Cossiga wound up his letter, addressed to Bill Gates in person, with a word of advice: "Perhaps, my dear, young Mr. Gates, before putting your new products on the market with so much publicity you should have them tested for longer and with greater care."

He was still in a belligerent mood when he was interviewed by La Repubblica on November 23. Reports that it was a hardware rather than a software problem and that the difficulty had been resolved were untrue, he told the Rome daily.

"That's not the case: until a few minutes ago my computer was still out of action and for a fault in the program, not in the hard disk," the ex-president insisted. Cossiga said he feared he was going to lose his entire archive and would take legal action against Microsoft if that happened.

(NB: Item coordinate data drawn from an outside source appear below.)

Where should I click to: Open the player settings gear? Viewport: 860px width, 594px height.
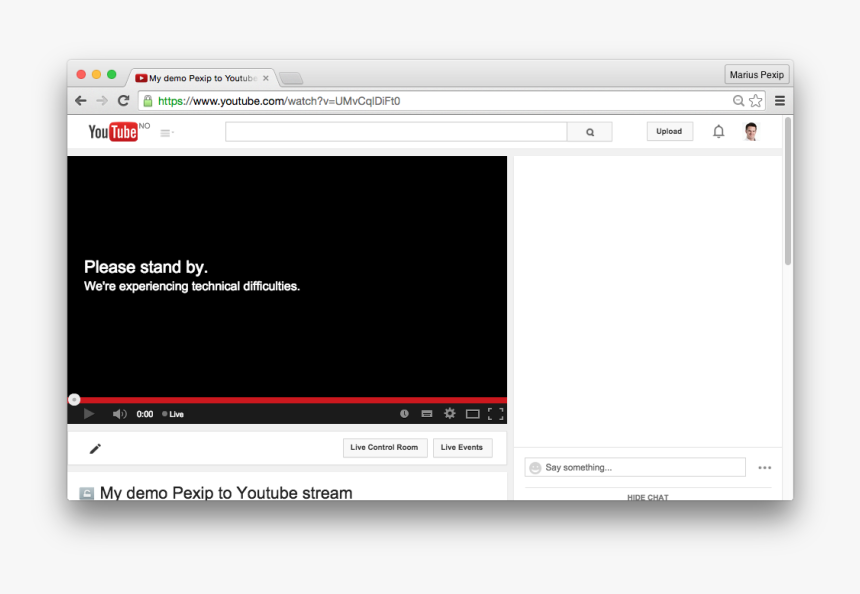pos(450,414)
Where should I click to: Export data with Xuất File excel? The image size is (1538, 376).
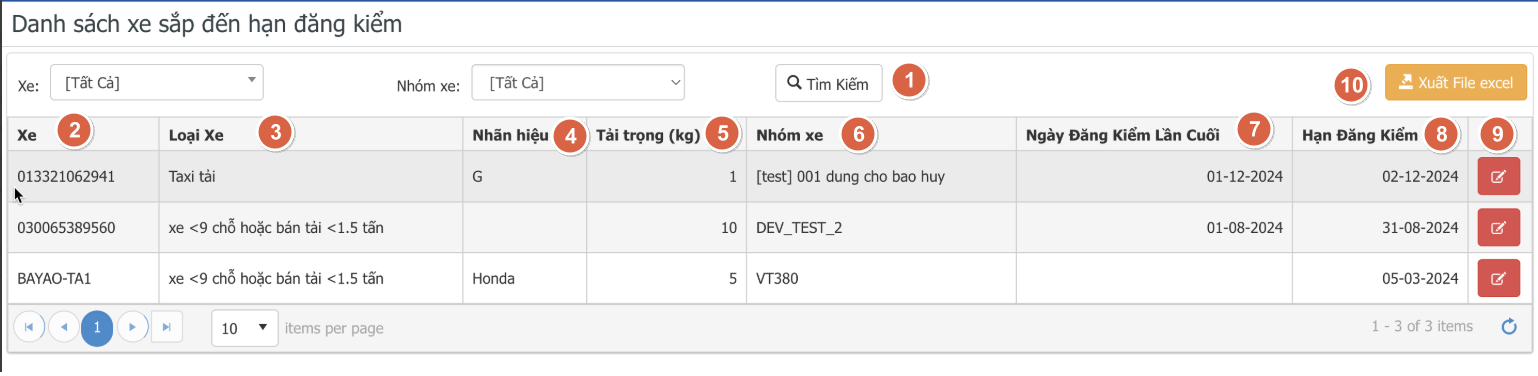(x=1456, y=83)
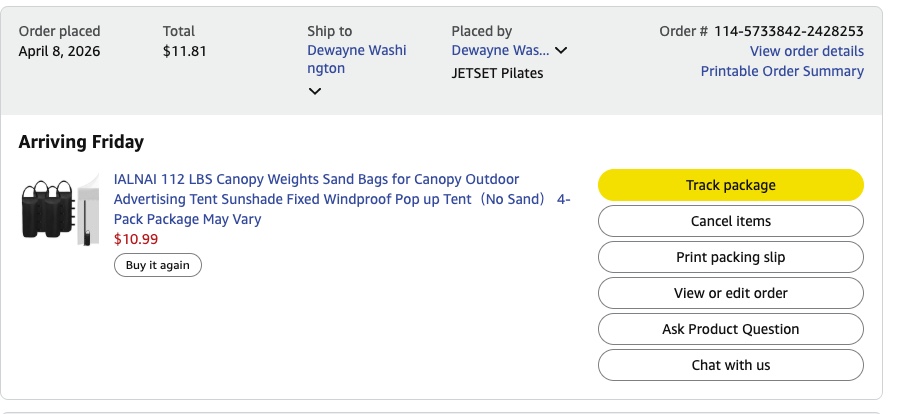Click the $10.99 item price
Viewport: 901px width, 414px height.
coord(136,239)
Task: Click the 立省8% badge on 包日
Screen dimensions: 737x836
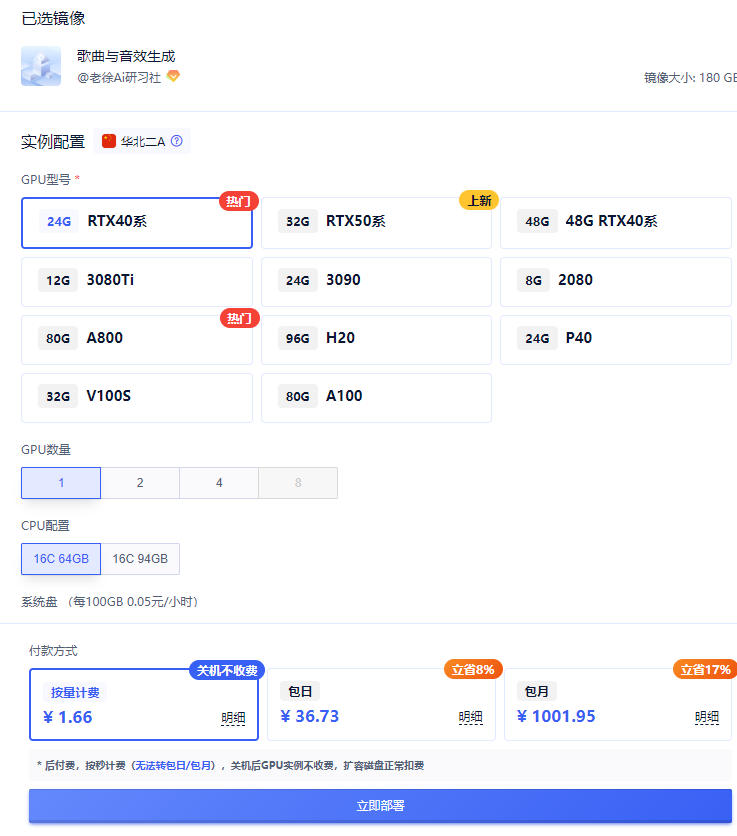Action: tap(472, 670)
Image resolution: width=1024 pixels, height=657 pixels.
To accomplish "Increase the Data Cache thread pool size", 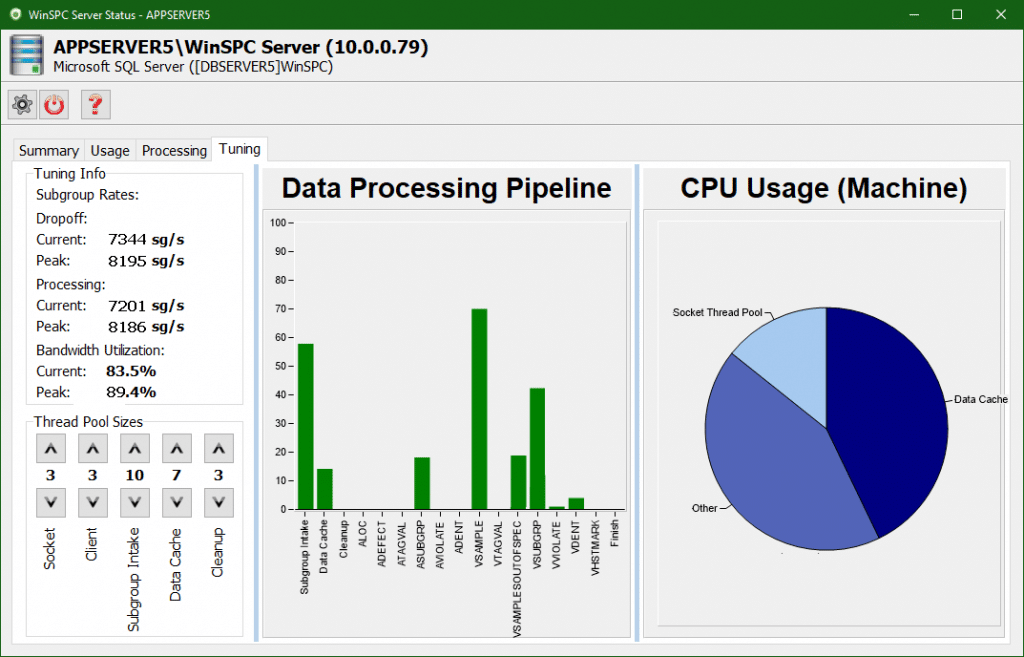I will coord(177,448).
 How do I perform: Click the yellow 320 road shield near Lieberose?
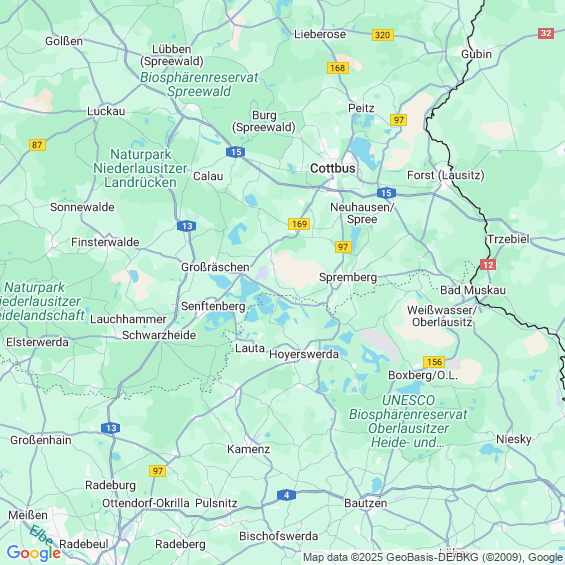pos(383,35)
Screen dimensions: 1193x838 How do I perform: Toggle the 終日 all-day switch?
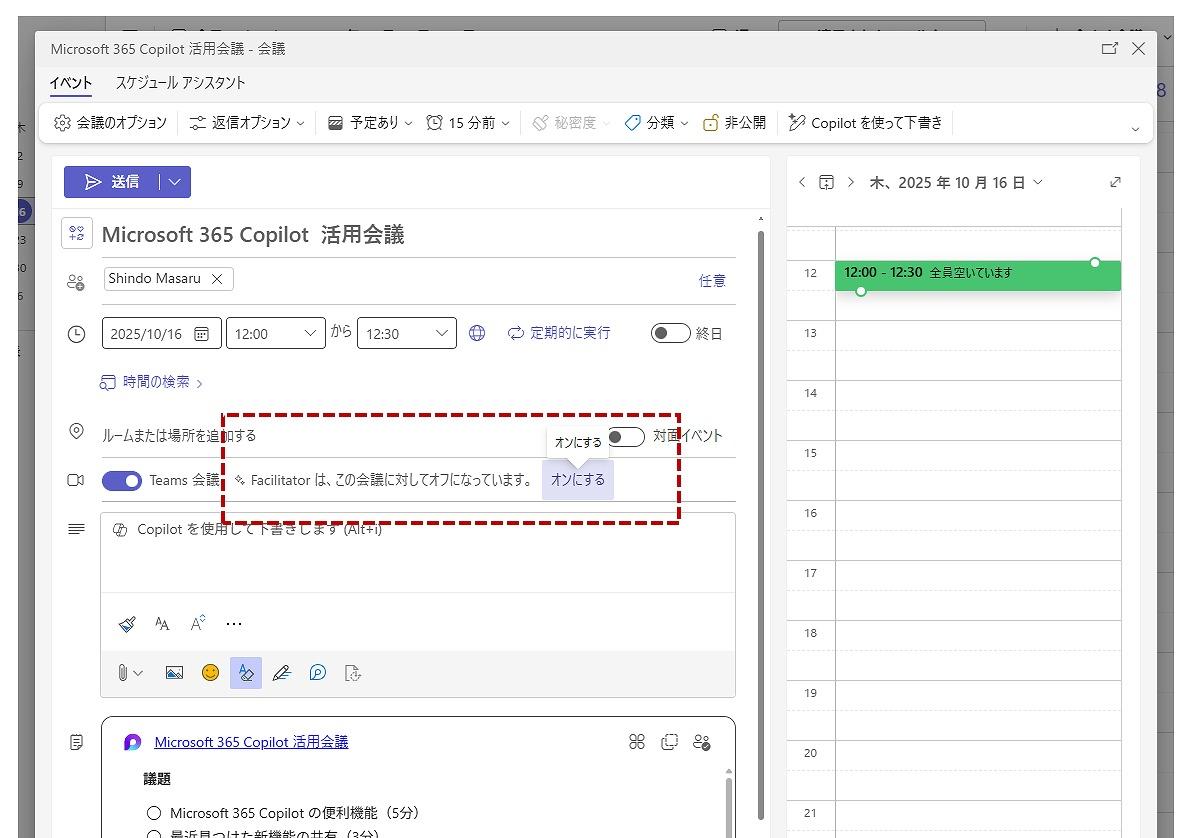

Fortunately for relations between Rome and Redmond the problem was rapidly resolved, Microsoft insisting that it had been an installation error all along. The dispute was concluded by the end of the month with a chivalrous exchange of letters between the Italian politician and the U.S. software magnate.

Rapid Response

"Dear Mr. President, Thank you for the note regarding the problems you had with Windows XP. I can understand the frustration of any customer who has difficulty installing or using software products. Making technology easier to use is one of our top priorities here at Microsoft, and we recognize that the entire industry has more work to do in this area," Gates responded on November 27.

"I assure you that we spend, quite literally, hundreds of thousands of hours testing our software on thousands of computers and devices to ensure that people have the best experience possible."

Gates took the opportunity to plug his new product, saying it would enable people to be more productive, have more fun, and communicate with colleagues and friends around the world. "Windows XP has also been designed to create a much better user experience, notwithstanding the problems you had," he said.

"Windows XP is indeed friendly and rational, and its minor inconveniences are normal in a new product," a satisfied and pacified Cossiga acknowledged three days later. "The problems I faced while trying to use your software must have been really insignificant if it has been possible to solve them so quickly," he wrote.

In the end the spat turned into a gratifying endorsement of Microsoft's after-sales support. Gates might not have been so pleased by Cossiga's view of the Internet, described as worse than a drug by the former president. "I would ban it for children. For them a good book is much better," he told La Repubblica. "Always."